NORTH COAST WATER QUALITY BOARD
A Sonoma County quarry operator is facing a $4.5 million fine for multiple violations of the Clean Water Act that threaten the survival of endangered salmon populations in tributaries of the Russian River, according to a formal complaint signed last week by staff of the North Coast Regional Water Quality Control Board.
The proposed fine is part of a legal proceeding known as an administrative civil liability that alleges the quarry operator, Dean Soiland, doing business as BoDean Co. Inc., discharged highly turbid storm water from its quarry operations into Porter Creek from September 2018 through May 2019. These discharges violate requirements of the National Pollutant Discharge Elimination System (NPDES) General Permit for Storm Water Discharges Associated with Industrial Activities.
The complaint alleges that BoDean violated other requirements of the NPDES General Permit also by failing to implement best management practices that would have reduced or prevented sediment in stormwater discharges.
Mark West Quarry is a 120-acre aggregate rock quarry next to Porter Creek, a major tributary of Mark West Creek known for its pristine waters and excellent habitat for wildlife, including endangered California steelhead trout and Coho salmon.

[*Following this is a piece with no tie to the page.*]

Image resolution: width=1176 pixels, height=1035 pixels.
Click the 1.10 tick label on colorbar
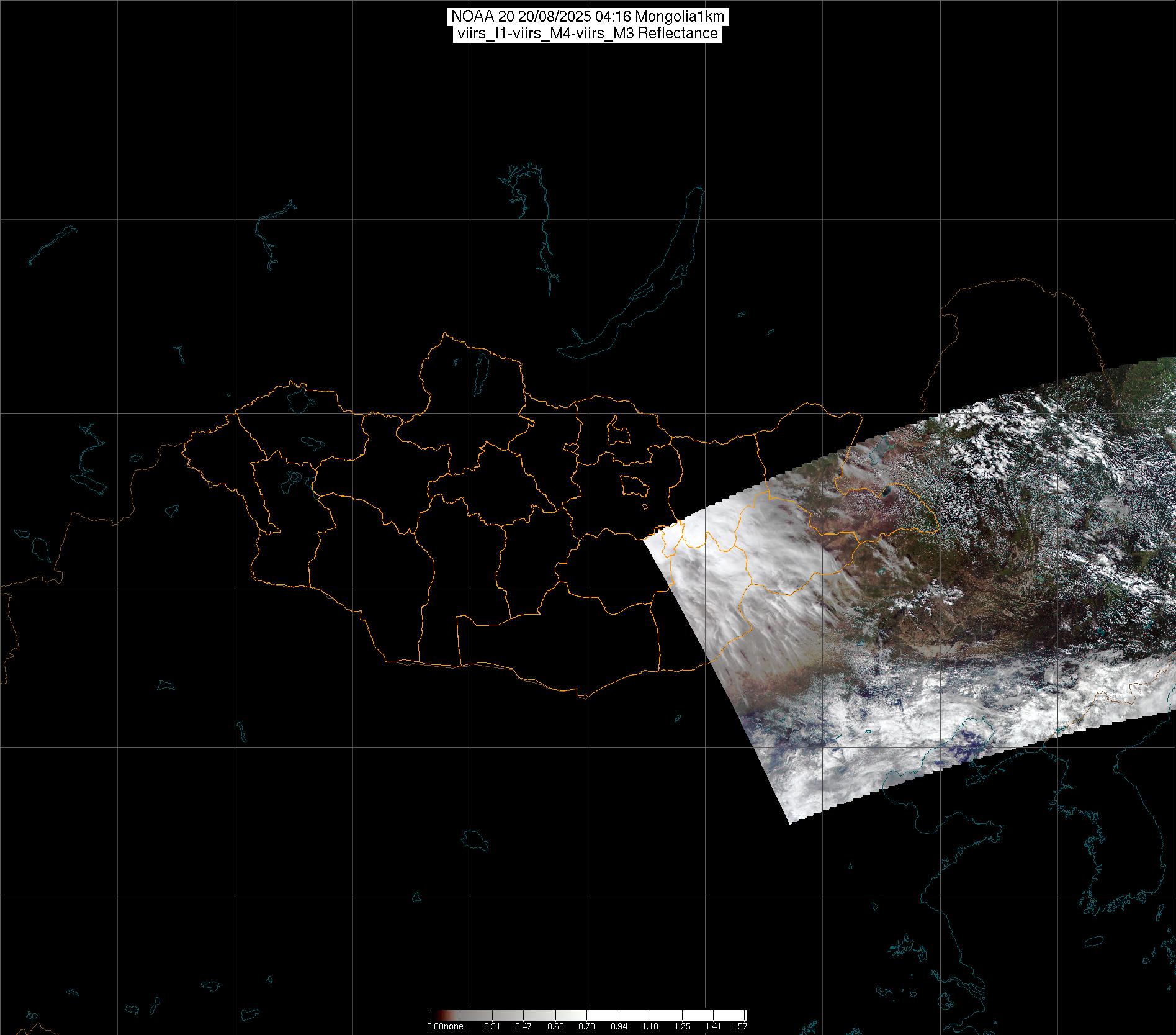pyautogui.click(x=650, y=1027)
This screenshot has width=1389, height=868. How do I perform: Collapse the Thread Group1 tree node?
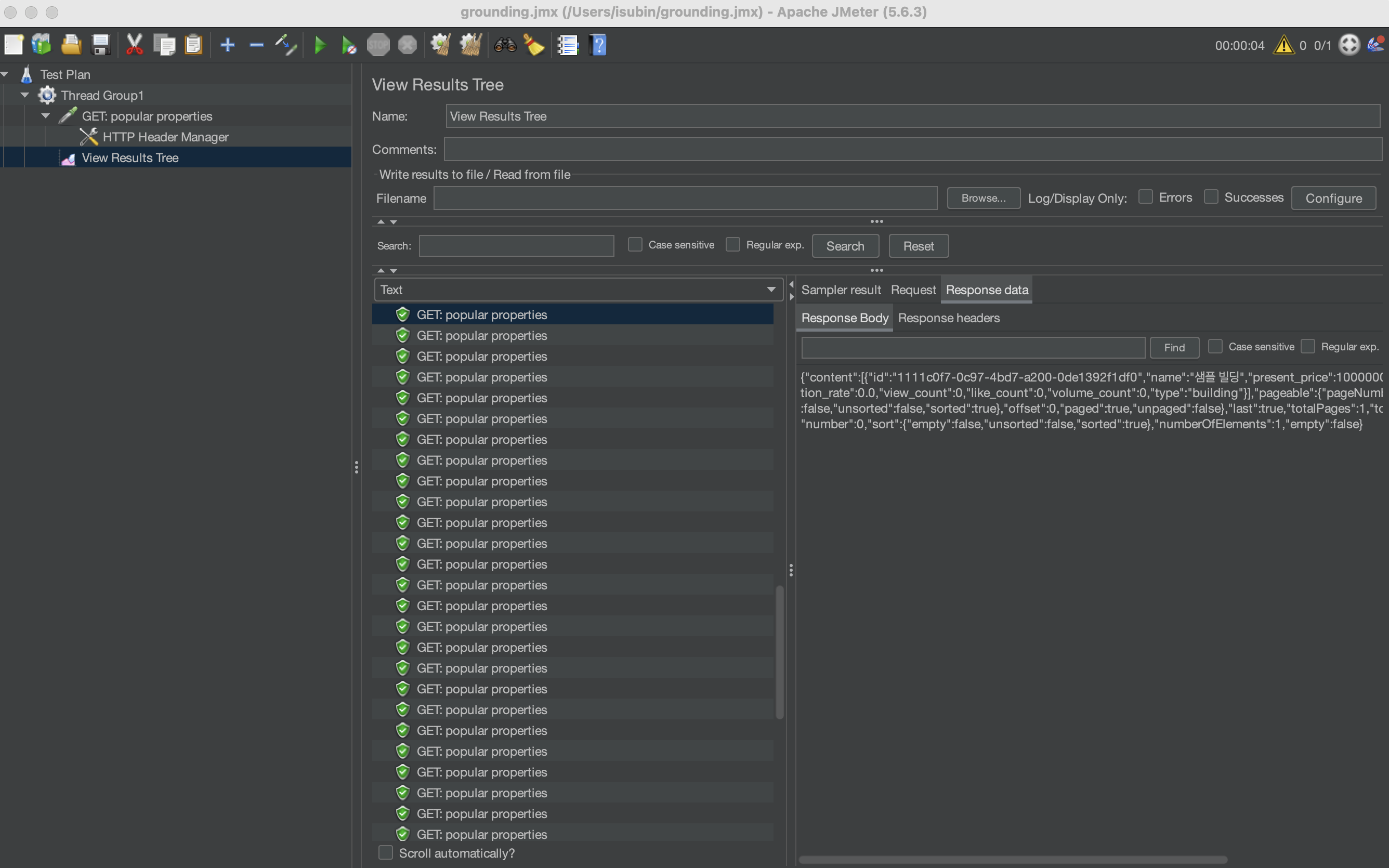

From December 2018 through May 2019, the quarry discharged more than 10.5 million gallons of highly turbid storm water causing significant amounts of fine sediment to deposit in Porter Creek.
Abnormally high levels of sediment in surface waters can smother aquatic animals and habitats; alter or obstruct flows, resulting in flooding; and reduce water clarity, which makes it difficult for organisms to breathe, find food and refuge, and reproduce.
“Storm water runoff from quarries and other industrial operations exposed to rainfall can cause substantial impacts to water quality unless practices are in place and maintained to prevent soil erosion and sediment transport,” said Claudia E. Villacorta, North Coast
Water Board assistant executive officer. “Had the quarry operator complied with the storm water permit, impacts to water quality could have been avoided. The proposed fine reflects the extent of those impacts and the operator’s failure to implement minimum practices established in the permit.”
Industrial facilities such as the Mark West Quarry are required to control their storm water discharges using the best available technology that is economically achievable or the best conventional pollutant control technology.
A public hearing to consider the complaint and vote on whether to approve the $4.5 million fine is scheduled for Dec. 2-3 before the North Coast Water Board.
A copy of the administrative complaint will be available for review on the North Coast Water Board’s website.